Barry Boehm, perhaps the most influential software engineer of his generation, was delivering software to a military submarine in the early 1970s in the form of a big three-foot long metal tray filled with paper punch cards. An officer asked if the software would be on the boat when they sailed. Boehm said yes, it’s part of a new system they’ll be testing on this voyage. The officer said that, in that case, he needed to weigh the software since the overall weight of a submarine was critical to its performance. Barry said no need sir; it weighs nothing. The officer, puzzled, looked at the metal tray full of cards and said, “That’s nuts, it must be 40 pounds or more!” to which Barry replied, “We only use the holes.”
Trading in Atoms for Bits
Fifteen years later, Ford Motor Company competed with Japanese newcomers and needed to increase the safety of its vehicles. Many options were evaluated including adding metal to frames, changing crumple zone shapes, and upgrading airbag software.

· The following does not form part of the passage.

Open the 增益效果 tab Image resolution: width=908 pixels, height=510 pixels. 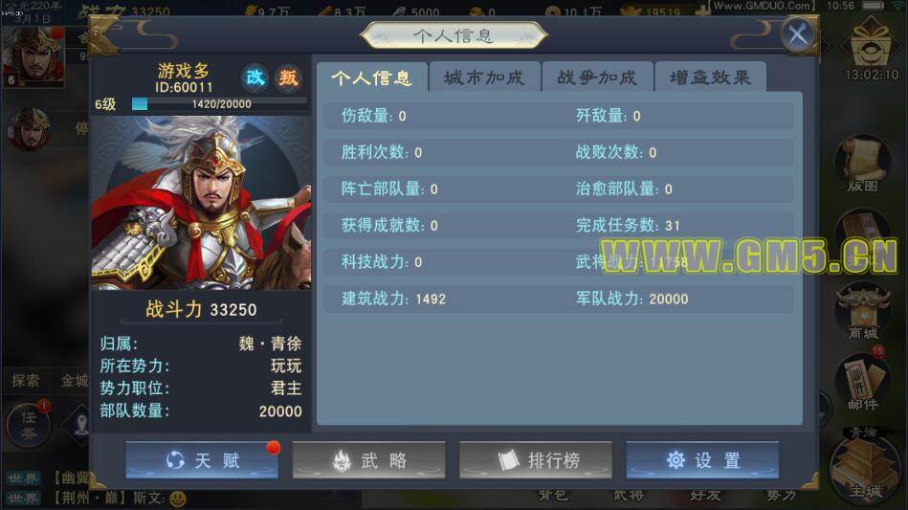point(710,77)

Airbag software was selected because of the speed and cost-effectiveness of the change.
Thirty years later, Google started training cars to drive themselves. They built a fake city in the desert for it but wanted to go faster since even fake cities take a long time to reconfigure. So they built a virtual simulator in which their cars’ software learns faster than in real time, and Google engineers create hundreds of variations to a situation, which they simply called “fuzzing.”
GE Aviation uses Dataiku and machine learning to predict the performance of new jet engine part designs. It’s so much faster than their previous process that they too began “fuzzing” new designs. Overall, they reduced design time by an astonishing 50%.
Boehm’s punch card holes, Ford’s airbag software, Google’s fuzzing, and GE Aviation’s fuzzing are all examples of a macro trend: trading atoms for bits. Digital twins are the application of that trend to industrial processes and are generating staggering ROI in many industries. So what is it?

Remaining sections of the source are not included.